まずGoogle側のサーバで復号する方法です。Googleから推奨されている方法ですので差し支えなければこの方法を使いましょう。注意点としてはデコードする際にはGoogleCloudPlatformのAPI割当量が消費されてしまう点です。APIの割当(使用回数上限)が存在しているため、こちらの割当が足りない場合は事前に上限緩和申請を行っておきましょう。
セルフマネージドの手法の場合はGooglePlayから暗号化キーを登録する必要があります。セルフマネージド用の追加セットアップがありますので公式ページの説明に沿って対応しましょう。
またどちらの復号方式でも、開発用のAPKアプリでは正しく復号できませんでした。Google側のサーバでは復号は成功するのですが、復号後の完全性の検証結果が不正であるという内容になっていました。またセルフマネージドでの復号の場合はそもそも復号自体が失敗するという結果でした。復号を正しく検証するためには、内部テスト版で配信する等PlayGamesから配信を行わないとだめなようです。リリース前のデコード検証をする際には注意しましょう。

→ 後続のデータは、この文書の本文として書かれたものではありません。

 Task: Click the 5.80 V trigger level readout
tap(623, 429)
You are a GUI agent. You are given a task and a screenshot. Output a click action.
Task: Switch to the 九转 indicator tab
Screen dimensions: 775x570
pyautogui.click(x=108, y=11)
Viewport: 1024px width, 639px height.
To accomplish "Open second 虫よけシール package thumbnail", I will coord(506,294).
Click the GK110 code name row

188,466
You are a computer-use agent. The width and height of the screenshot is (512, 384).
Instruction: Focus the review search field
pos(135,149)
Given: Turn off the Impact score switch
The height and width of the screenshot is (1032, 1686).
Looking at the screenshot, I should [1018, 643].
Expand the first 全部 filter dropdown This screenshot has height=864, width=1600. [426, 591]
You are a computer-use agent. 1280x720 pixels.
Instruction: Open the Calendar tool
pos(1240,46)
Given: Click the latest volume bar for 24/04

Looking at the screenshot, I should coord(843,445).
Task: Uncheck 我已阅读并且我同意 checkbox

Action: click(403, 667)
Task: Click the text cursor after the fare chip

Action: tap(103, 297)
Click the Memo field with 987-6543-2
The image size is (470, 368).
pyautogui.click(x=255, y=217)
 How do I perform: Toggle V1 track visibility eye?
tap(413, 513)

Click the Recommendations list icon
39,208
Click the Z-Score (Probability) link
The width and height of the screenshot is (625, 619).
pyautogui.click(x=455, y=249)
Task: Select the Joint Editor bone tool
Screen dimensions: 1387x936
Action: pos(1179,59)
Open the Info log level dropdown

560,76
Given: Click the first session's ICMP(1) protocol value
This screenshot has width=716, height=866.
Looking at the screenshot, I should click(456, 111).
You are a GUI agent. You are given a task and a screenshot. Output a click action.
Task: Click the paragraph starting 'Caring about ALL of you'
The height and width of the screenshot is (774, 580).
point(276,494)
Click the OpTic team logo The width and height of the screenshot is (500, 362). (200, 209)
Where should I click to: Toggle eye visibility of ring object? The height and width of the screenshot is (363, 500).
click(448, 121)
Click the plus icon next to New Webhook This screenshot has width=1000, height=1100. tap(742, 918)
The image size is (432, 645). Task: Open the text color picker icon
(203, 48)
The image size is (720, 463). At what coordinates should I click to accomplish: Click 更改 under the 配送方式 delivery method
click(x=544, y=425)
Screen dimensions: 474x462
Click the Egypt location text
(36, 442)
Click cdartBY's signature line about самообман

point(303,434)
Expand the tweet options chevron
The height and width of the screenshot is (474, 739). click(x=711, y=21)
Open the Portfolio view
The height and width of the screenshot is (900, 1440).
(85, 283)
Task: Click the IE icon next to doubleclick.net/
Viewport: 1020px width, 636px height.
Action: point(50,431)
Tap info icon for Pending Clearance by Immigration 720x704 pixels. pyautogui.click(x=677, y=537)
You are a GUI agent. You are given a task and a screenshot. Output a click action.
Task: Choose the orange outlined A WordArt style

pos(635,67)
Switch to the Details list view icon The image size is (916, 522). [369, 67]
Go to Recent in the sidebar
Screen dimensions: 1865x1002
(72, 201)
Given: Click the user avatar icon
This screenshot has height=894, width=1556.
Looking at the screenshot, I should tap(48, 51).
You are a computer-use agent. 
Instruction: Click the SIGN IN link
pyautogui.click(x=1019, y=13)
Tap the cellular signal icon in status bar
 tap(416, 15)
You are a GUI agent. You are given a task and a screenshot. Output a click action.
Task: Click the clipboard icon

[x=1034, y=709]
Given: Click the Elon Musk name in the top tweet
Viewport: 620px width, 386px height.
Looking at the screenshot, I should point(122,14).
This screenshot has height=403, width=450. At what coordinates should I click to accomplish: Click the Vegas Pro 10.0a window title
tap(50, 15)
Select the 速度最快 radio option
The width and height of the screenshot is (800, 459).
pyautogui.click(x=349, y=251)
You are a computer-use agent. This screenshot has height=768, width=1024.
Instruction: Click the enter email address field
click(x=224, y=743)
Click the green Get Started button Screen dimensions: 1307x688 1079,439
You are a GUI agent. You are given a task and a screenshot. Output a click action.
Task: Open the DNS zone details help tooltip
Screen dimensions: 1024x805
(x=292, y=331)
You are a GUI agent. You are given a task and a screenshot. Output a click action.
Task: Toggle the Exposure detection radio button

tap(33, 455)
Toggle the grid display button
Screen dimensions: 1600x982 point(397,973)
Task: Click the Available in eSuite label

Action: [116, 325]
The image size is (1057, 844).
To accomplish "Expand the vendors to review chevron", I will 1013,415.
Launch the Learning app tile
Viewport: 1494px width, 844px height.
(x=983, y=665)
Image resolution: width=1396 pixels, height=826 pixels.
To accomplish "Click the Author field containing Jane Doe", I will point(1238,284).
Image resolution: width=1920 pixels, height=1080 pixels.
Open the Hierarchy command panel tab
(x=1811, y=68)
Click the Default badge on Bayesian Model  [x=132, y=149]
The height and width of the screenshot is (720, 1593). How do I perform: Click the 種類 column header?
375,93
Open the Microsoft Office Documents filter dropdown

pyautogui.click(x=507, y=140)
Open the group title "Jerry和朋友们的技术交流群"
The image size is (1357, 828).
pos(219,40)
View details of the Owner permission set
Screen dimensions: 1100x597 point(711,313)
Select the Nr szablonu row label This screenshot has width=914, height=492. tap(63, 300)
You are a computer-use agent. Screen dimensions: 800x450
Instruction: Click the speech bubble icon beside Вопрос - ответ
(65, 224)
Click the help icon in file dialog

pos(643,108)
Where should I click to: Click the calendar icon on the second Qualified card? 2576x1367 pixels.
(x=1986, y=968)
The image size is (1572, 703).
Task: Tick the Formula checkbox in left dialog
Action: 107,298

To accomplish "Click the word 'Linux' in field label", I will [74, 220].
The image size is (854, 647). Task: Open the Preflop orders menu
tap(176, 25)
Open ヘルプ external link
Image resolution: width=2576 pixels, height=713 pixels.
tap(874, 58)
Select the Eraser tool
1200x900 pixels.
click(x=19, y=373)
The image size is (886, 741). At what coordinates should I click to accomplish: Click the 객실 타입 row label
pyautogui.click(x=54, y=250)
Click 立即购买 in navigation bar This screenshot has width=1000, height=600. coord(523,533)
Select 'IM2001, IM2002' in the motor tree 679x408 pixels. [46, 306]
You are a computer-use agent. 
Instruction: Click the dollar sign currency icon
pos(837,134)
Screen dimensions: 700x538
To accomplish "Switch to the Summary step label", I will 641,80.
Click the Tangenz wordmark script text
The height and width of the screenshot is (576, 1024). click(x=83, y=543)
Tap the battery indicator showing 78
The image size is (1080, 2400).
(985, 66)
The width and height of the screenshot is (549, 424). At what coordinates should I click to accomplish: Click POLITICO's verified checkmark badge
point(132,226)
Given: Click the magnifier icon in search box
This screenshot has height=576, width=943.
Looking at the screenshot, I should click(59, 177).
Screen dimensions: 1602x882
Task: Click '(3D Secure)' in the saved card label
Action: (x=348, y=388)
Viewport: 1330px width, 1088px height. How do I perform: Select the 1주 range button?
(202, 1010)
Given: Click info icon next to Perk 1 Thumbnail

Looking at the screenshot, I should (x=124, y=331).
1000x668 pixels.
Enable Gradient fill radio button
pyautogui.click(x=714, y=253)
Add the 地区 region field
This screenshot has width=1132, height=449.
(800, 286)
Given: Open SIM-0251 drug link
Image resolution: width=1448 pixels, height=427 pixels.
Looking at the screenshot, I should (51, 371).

Google側のサーバでToken復号 | セルフマネージドサーバでTokenを復号 | |
開発アプリとしてapkをインストール | ▲(復号は成功するが検証失敗として扱われる) | ☓(復号失敗する) |
内部テストとしてPlayGamesから配信 | ◯ | ◯ |
完全性の検証結果について
Tokenを復号すると以下のような情報を含んだJsonとして完全性の検証結果が取得できます。
返されるペイロードは書式なしテキスト JSON であり、デベロッパー提供の情報とともに完全性シグナルを含んでいます。
ペイロードの一般的な構造は次のとおりです。
{https://developer.android.com/google/play/integrity/verdict?hl=ja#returned-payload-format
requestDetails: { ... }
appIntegrity: { ... }
deviceIntegrity: { ... }
accountDetails: { ... }
}
リクエストの詳細フィールドのリクエストに関する情報と、アプリの完全性フィールド、デバイスの完全性フィールド、アカウントの詳細フィールドの3つのセキュリティに関する情報が得られます。後者の3つのフィールドで、ユーザが正規のアプリケーションを使用しているのか、Root化の実施や仮想デバイスでのプレイをしている可能性や、GooglePlayから正規の手順でアプリをダウンロードしているのかを検証できます。
またこの情報はPlayConsoleとも連携でき、Console上から統計レポートを確認したり、信頼できないデバイスをGoogle Playの配信対象から自動で除外したりすることができます。以下の図はPlayConsoleからテスト用プロジェクトを生成し、統計レポートと配信対象の除外設定を確認したものです。


まとめ
実際にPlay Integrity APIを実装してみると、リファレンスに記載されている以外の細かい部分でつまづくことが多かったです。細かい部分のネタをご紹介しましたが、皆さんが実装で困った際の手助けになれば幸いです。